Но в погоне за метафизикой и глубинными смыслами, нельзя не вернуться к теме масштабности декораций. ТЮЗовская сцена вряд ли может себе позволить блокбастер даже по театральным меркам. И, конечно, не увидим мы ни Лос-Анжелеса, ни Майами и не застрянем в облаках на лодке. Это сон, в нем все очень условно, как и в театре. Да, музыка современна и хореография по стилю «молодежна», постоянно дымят и играют с освещением – и много всякого-разного. Но ровно столько, сколько нужно, чтоб не вытеснять смысловые задачи спектакля.
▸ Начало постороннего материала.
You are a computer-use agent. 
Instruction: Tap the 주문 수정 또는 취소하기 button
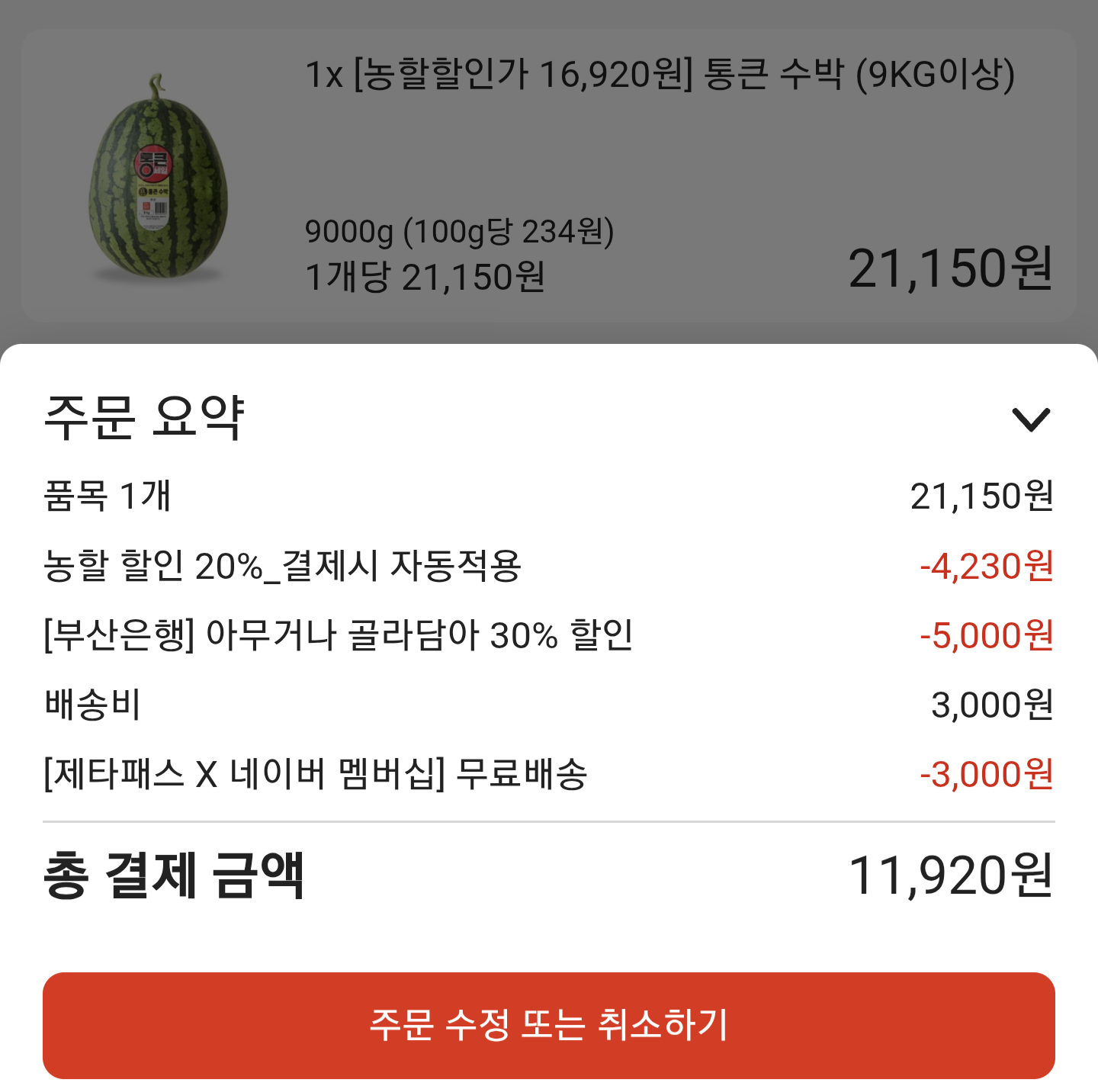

Юному зрителю будет непросто, если он попытается почувствовать и понять. Да, он найдет, где посмеяться и где погрустить – и что-то его непременно тронет. Но много важнее, если он подумает, пусть даже и не признается в этом никому.
Папа. Бедный мой цыпленок, я ведь хотел оставить тебе миллион.
Марселла. Миллион чего?
Доля шутки не избыточна, как и доля правды не ущемлена. «Тряпичная кукла» – уже как совокупность произведений – это спектакль, на который пойдет ребенок, который через несколько лет прочитает Гибсона, а еще спустя годы вновь захочет увидеть работу Кривошеева. И всякий раз будет открывать для себя неожиданную грань, которую режиссер сумел понять и воплотить, не спуская с небес, но и не отправляя в открытый космос.